Hugh H. Gibbons
Professor Emeritus Gibbons employed the computer in a variety of ways in his courses in Torts, Legal Philosophy, Law and Economics and Computers and Privacy. He is the author of a theory of law called the “Biological Basis of Law.” He has often been an expert consultant and witness regarding business organization and valuation, and is now one of the handful of experts on the long-range impact of computers on the law. He presented a paper, “Using Computers to Analyze Legal Questions” to the Yale University Conference on System Science and Jurisprudence.
“Law,” someone said, “is the storm anchor of society, calming the ship of state as it pitches and yaws in a turbulent world and making life for the passengers and crew tolerably stable.” When you have a storm anchor that works as well as ours has for two centuries, you are reluctant to fool with it. Conservatism runs deeply through all legal institutions, particularly through legal education.

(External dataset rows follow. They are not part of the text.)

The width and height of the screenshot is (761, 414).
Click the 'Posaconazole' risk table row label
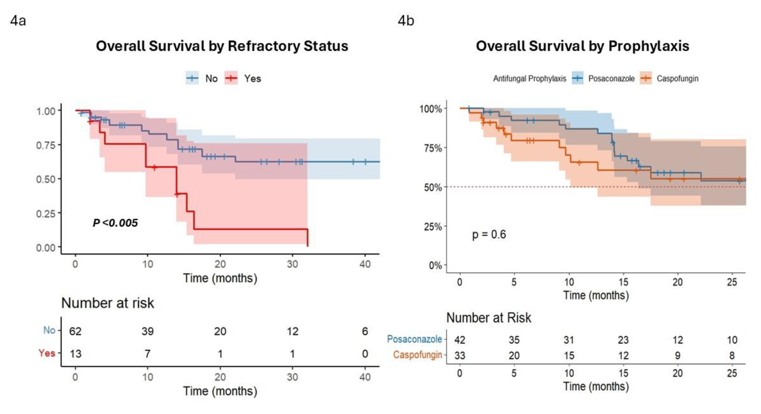click(414, 339)
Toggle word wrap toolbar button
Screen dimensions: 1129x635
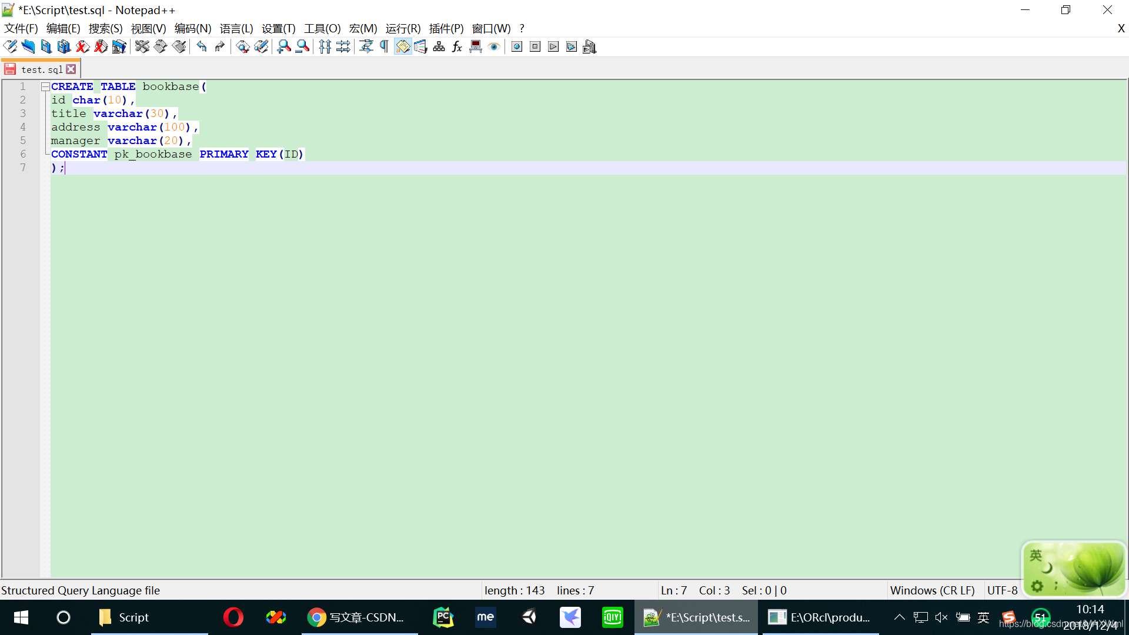coord(366,47)
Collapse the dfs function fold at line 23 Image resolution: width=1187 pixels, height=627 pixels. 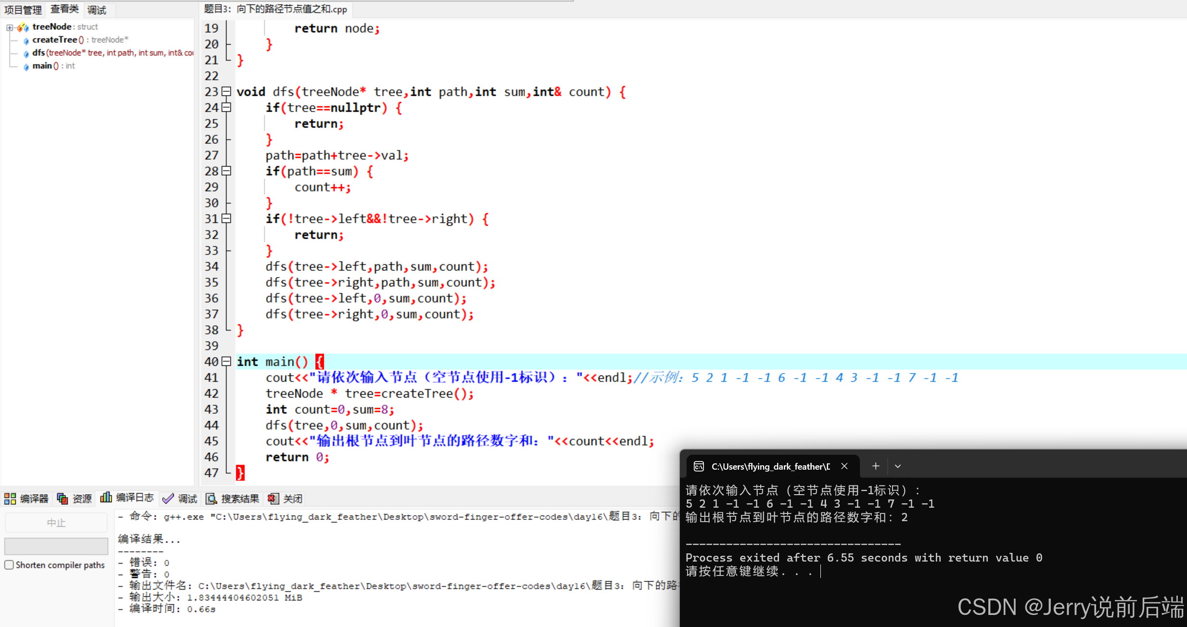pyautogui.click(x=227, y=91)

With the exception of the telephone and typewriter, the technological revolution of the past century has left the law untouched. Law has dealt at arm’s length with technology, making new rules to cover air travel, genetic engineering, and the like, while the lawyers, who do the work, carry on with paper and pencil - until the advent of the computer. The computer is making serious changes, from the mechanics of organizing a law office to programs that help solve legal questions. It promises to change legal education by providing students with new ways of thinking about law. I exult in these developments and have enjoyed almightily working with students to pursue them.
Hugh H. Gibbons is an accomplished sculptor. Sculpture and graphics loosely inspired by nature and science.